Mumbai: New Zealand`s stand-in skipper Ross Taylor says the fielder`s word should be trusted in case of close catches after his side ended up on the receiving end of a controversial umpire decision.
Sri Lanka vice-captain Mahela Jayawardene and Kiwi off-spinner Nathan McCullum clashed during their World Cup match at the Wankhede Stadium on Friday. Jayawardene tried to play a defensive shot in the 24th over against McCullum but ended up chipping the ball back towards the bowler who dived and managed to get his right hand under the ball to cap a stunning effort.
But even as McCullum broke into a celebration, TV umpire Amish Saheba was called in and he ruled it not out. It was a critical moment in the match since Sri Lanka were struggling at 87 for 2 and Jayawardene was on 26.

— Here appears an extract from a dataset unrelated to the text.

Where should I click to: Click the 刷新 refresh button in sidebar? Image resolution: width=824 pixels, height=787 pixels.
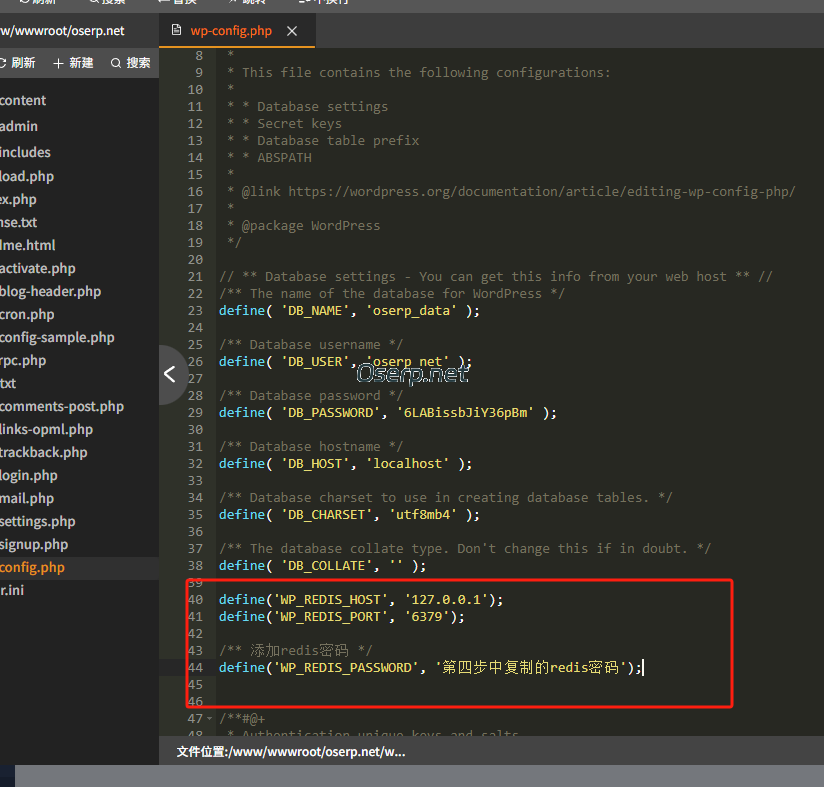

"I haven`t seen the catch (on TV) I have seen it only live," said Taylor. "I thought it carried, but the third umpire obviously had other things (in mind). When you generally think that you have taken the catch, it`s your natural instinct. It is disappointing."
Taylor said it would make things easier if batsmen were to take the word of the fielder in such situations. "It depends upon the person. You look at (South Africa batsman) Jacques Kallis, he asks the fielders if they caught it cleanly and he trusts the words of the fielders. You put it up to the batsman to make the decision and at the end of the day you just hope the technology is right and if the technology is not right, well then don`t use it."
Jayawardene went on to make 66 and shared a vital 145-run stand with captain Kumar Sangakkara (111) to set up Sri Lanka`s comprehensive 112-run win in the day-night clash. Sangakkara, who was batting at the other end at that time, defended the veteran batsman. "Mahela said he was not sure about Nathan`s catch. We saw even in New Zealand innings when Mahela caught McCullum, it went upstairs. It can go either way," he said.